L’Organizzazione mondiale della sanità (OMS), agenzia dell’ONU specializzata per la salute, ha presentato il 16 maggio a New York, insieme all’UNICEF (che si occupa di assistenza umanitaria per i bambini e le loro madri), l’UNFPA (Fondo delle nazioni Unite per la popolazione) e la Banca Mondiale (che si muove per la riduzione della povertà), la pubblicazione del nuovo rapporto “Trends in maternalmortality:1990 to 2012”.
Il dato fondamentale che è emerso dal nuovo rapporto è quello che vede ridotto drasticamente, in questi ultimi venti anni, il tasso di mortalità materna che ha dimezzato il numero dei decessi legati alla gravidanza e alle complicazioni durante il parto.
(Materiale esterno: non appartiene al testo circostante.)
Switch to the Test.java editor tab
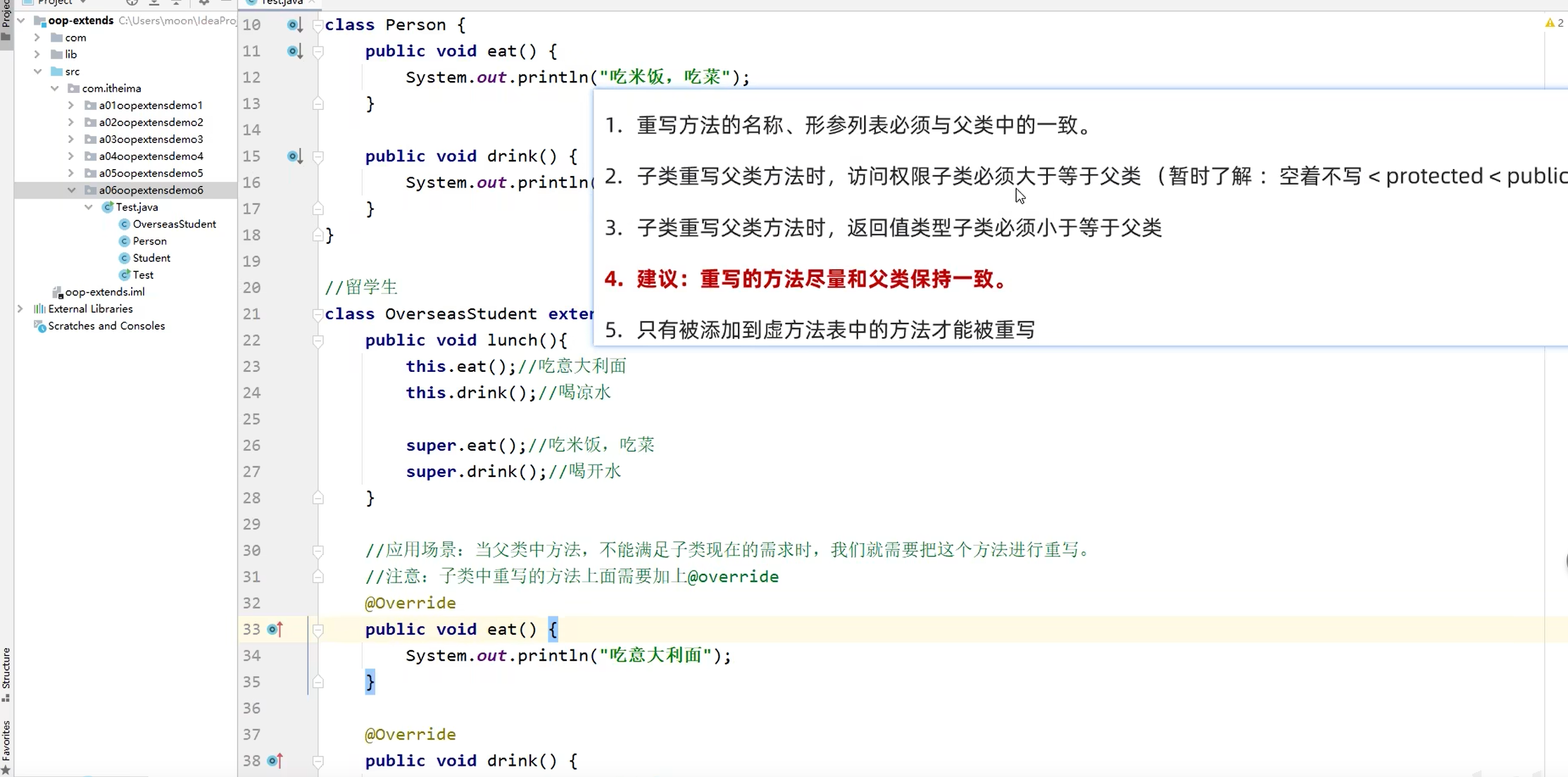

Il Direttore esecutivo dell’ l’UNFPA Dr. Babatunde Osotimehin, che aveva dichiarato appena assunto l’incarico che “Investire sulla salute sessuale e sull’uguaglianza di genere, può aiutare i paesi in via di sviluppo ad accelerare la crescita economica e uno sviluppo sostenibile”, in questa occasione ha ribadito di essere molto lieto “di vedere che il numero di donne che ancora muoiono per cause legate alla gravidanza o alle complicazioni durante il parto continua a diminuire. Ciò dimostra come lo sforzo notevole di diversi Paesi, sostenuti da Unfpa e altri partner, stia dando i suoi frutti”
Certo il risultato positivo va evidenziato ma, ha aggiunto, “non possiamo fermarci qui. Il nostro lavoro deve continuare per fare in modo che ogni gravidanza sia una scelta consapevole e voluta e ogni parto sicuro".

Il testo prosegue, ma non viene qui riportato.